What to do:
Each line below should be written out again without any change.

Data to examine:
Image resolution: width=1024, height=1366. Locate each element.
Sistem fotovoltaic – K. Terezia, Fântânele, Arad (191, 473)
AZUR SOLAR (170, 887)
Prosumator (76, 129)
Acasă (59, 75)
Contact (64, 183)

Answer box:
Image resolution: width=1024, height=1366. Locate each element.
Sistem fotovoltaic – K. Terezia, Fântânele, Arad (191, 473)
AZUR SOLAR (170, 887)
Prosumator (76, 129)
Acasă (59, 75)
Contact (64, 183)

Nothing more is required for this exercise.